▶ [Exercise objective] Search the records below for "Task" and copy every line it turns up in.

----

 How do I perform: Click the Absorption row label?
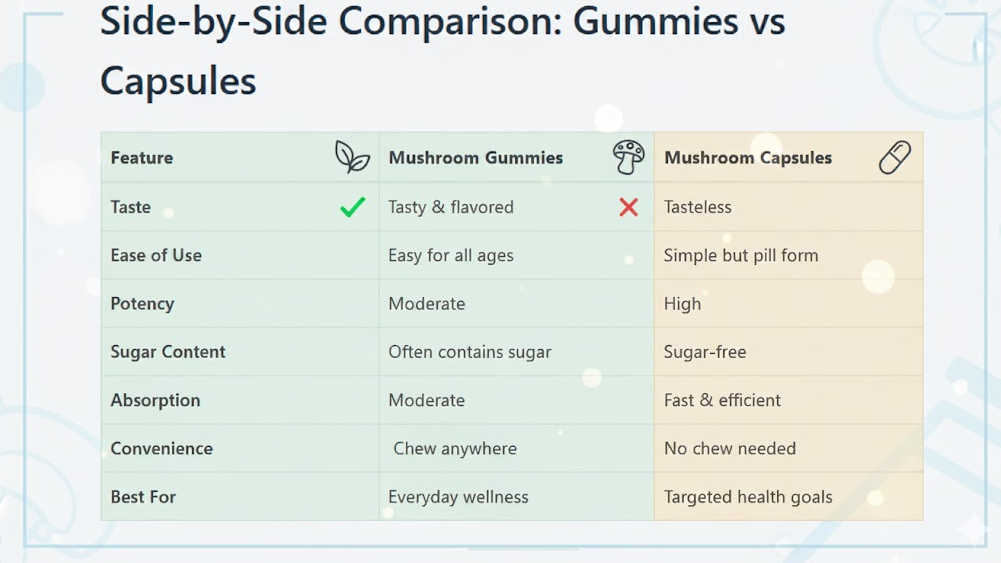coord(155,400)
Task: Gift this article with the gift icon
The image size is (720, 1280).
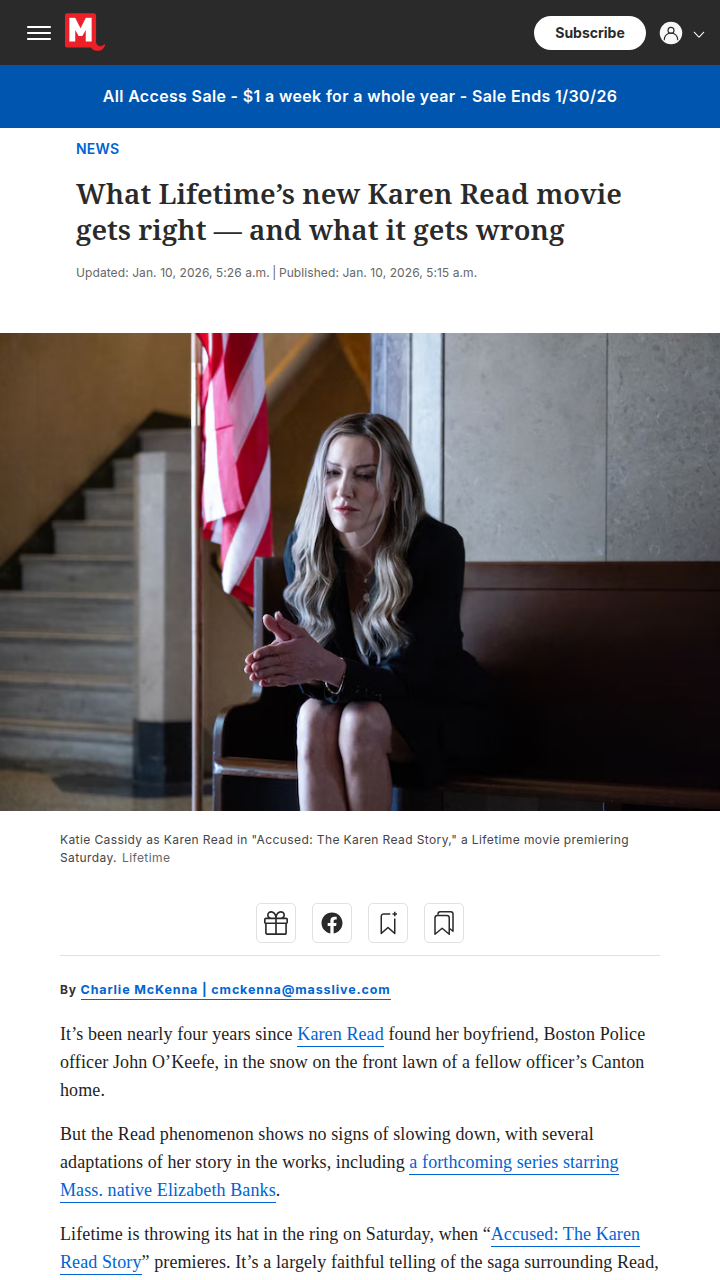Action: (x=276, y=923)
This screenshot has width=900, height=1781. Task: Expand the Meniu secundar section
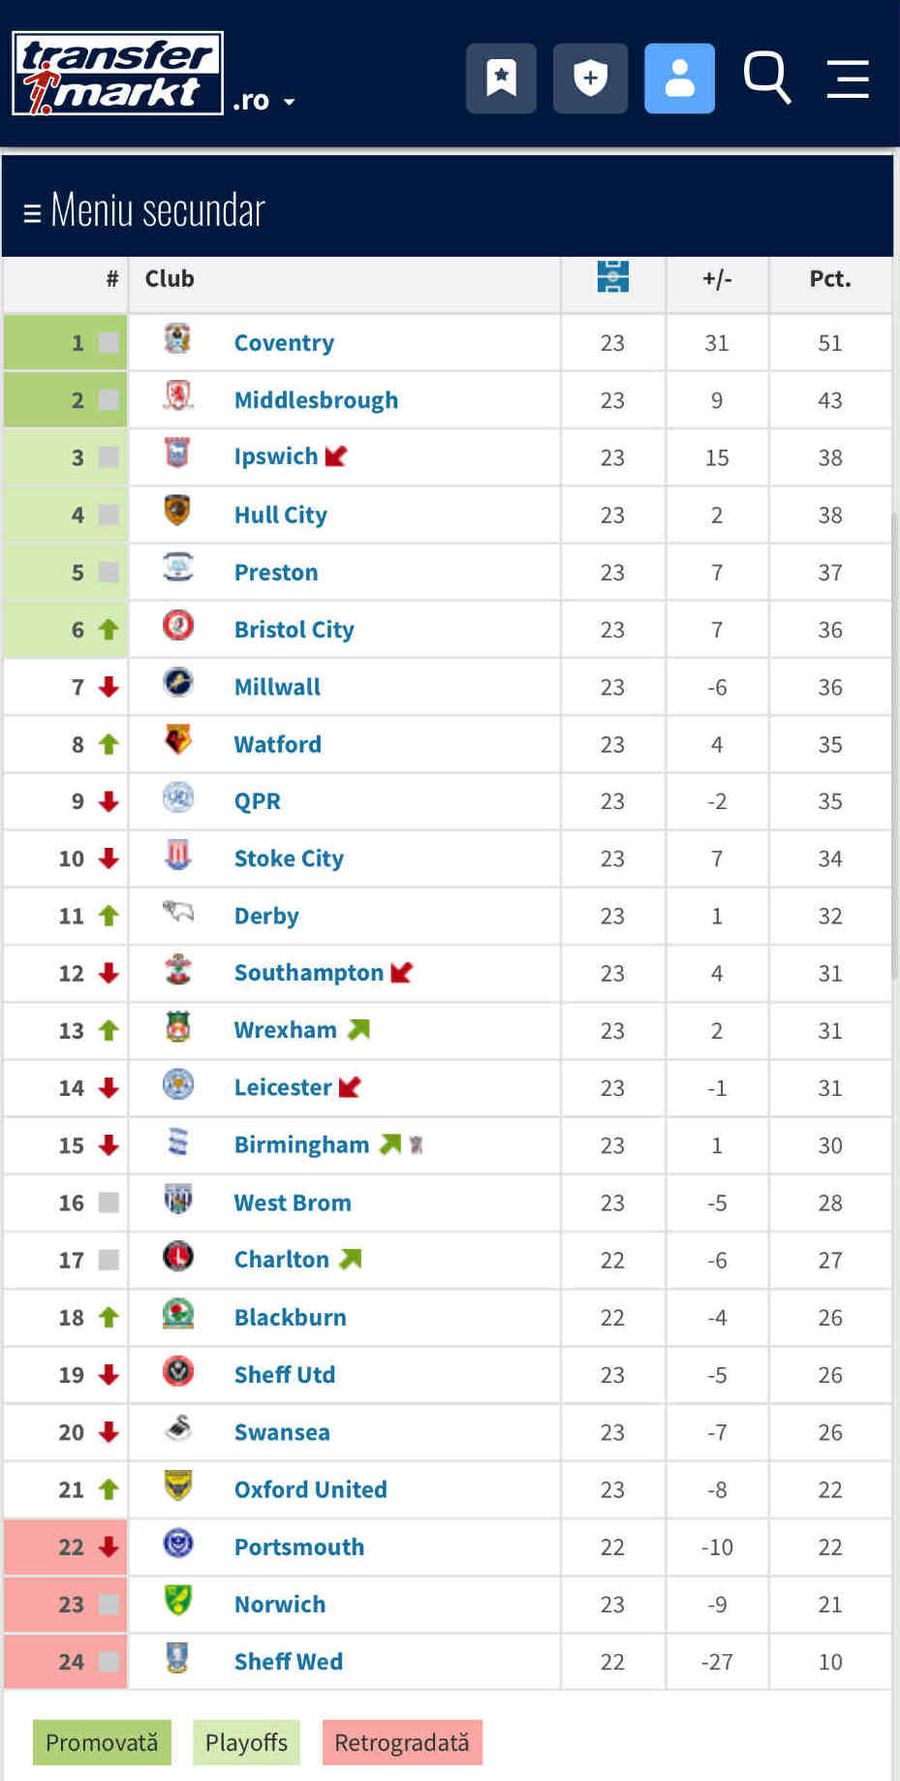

----

▶ [Answer space]
Task: Gift this article with the gift icon
This screenshot has width=900, height=1781. Task: Expand the Meniu secundar section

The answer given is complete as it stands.